Como es natural, la evolución benigna de la pandemia ha sido decisiva. Hasta finales de marzo no se dispondrá de información completa sobre la cobertura en España, pero parece que la proporción de vacunados contra la gripe estacional habría sido incluso algo inferior a la habitual, mientras que la de la vacuna específica ha sido sensiblemente inferior a lo previsto, coincidiendo el inicio de la campaña con el acmé epidémico. Estas situaciones ponen de manifiesto la necesidad de adaptar con más agilidad las medidas a las circunstancias.

Disponer de una vacuna específica requiere tiempo para su producción, aunque no tanto como las vacunas trivalentes que se acostumbran a recomendar cada año. Prescindir de la nueva vacuna era también una opción, que se barajó cuando no estaba clara la capacidad de producción de la vacuna trivalente además de la monovalente frente al nuevo virus. Tampoco estaba claro que el nuevo virus fuera a sustituir persistentemente a los antiguos. No obstante, dada la importancia que las estrategias de prevención tradicionales conceden a las vacunas específicas, dejar de recurrir a ella si había capacidad de producirla era exponerse a una reprobación masiva en caso de que la pandemia hubiera sido más grave, aunque se contaba con la experiencia austral, donde se superó sin vacuna específica y no estaba claro que pudiera disponerse a tiempo. Poner, pues, las esperanzas en la nueva vacuna era la expresión más clara de que no se iban a regatear esfuerzos ni recursos, lo cual, en el marco de una crisis económica como la que experimentamos, lleva a recordar las palabras de Archibald Cochrane hace 40 años, cuando al final de sus célebres reflexiones aleatorias sobre los sistemas sanitarios clamaba por un uso juicioso de los recursos sanitarios, citando los versos de Thomas S. Eliot: «No por el bien que hará/sino porque no se debe dejar nada por hacer/hasta el límite de lo imposible»; y reclamaba que los sanitarios abandonáramos tal persecución y orientásemos nuestra actividad a las probabilidades razonables, puesto que estaba en juego un sistema nacional de salud21.

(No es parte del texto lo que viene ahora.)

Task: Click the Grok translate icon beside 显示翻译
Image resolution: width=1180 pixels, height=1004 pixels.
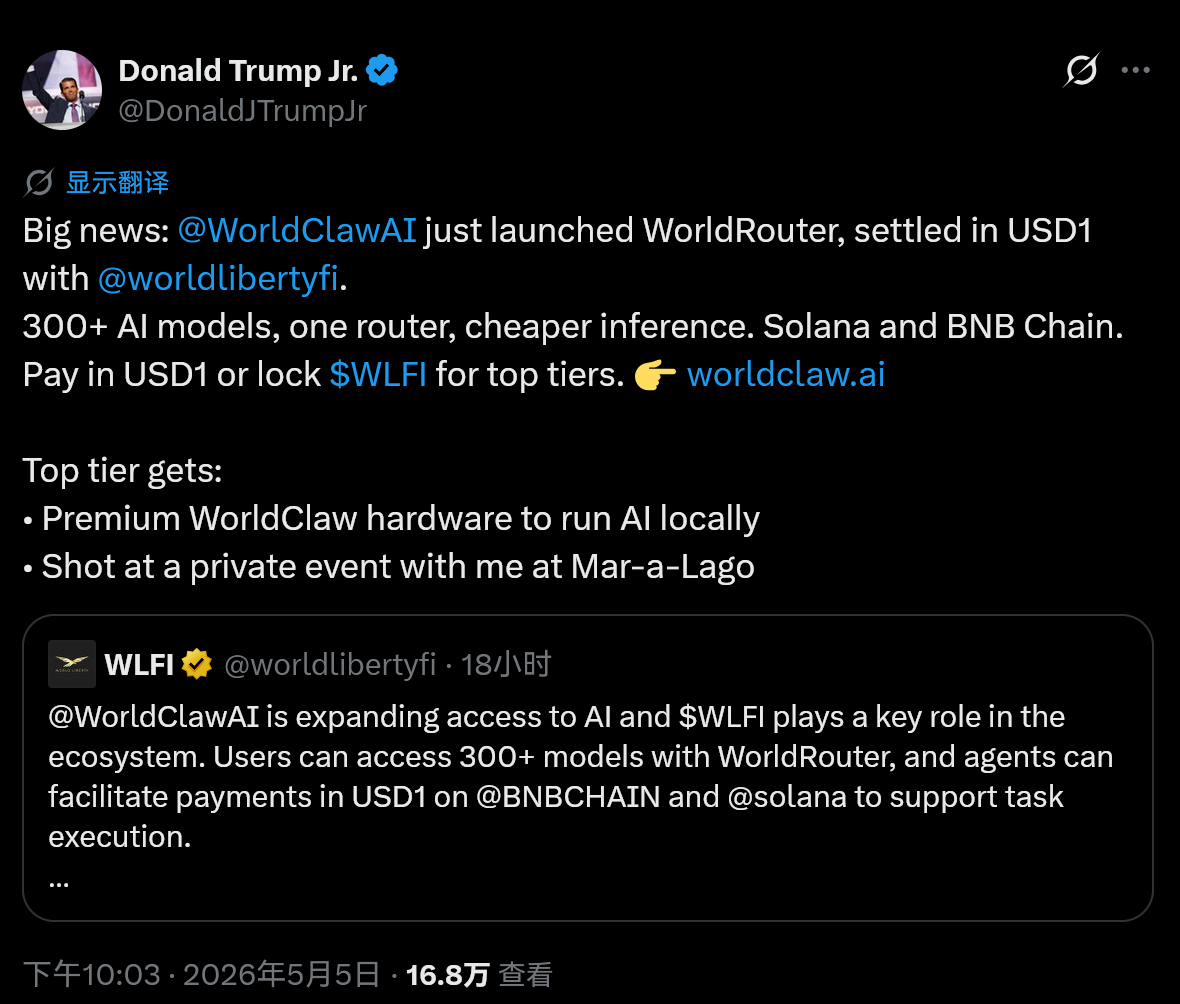Action: (x=39, y=183)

Es necesario, pues, un riguroso balance por parte de las autoridades sanitarias, que permita valorar adecuadamente el coste de las decisiones tomadas y proporcione elementos de racionalidad útiles para el futuro. Es necesario, además, explicar las razones de las actuaciones que se han llevado a cabo, de modo que, la tantas veces reivindicada transparencia y el hecho de rendir cuentas no se queden en mera retórica. Los errores y los aciertos en la gestión de las crisis son oportunidades para aprender y mejorar así la respuesta ante otras próximas y quién sabe si impensables pandemias22.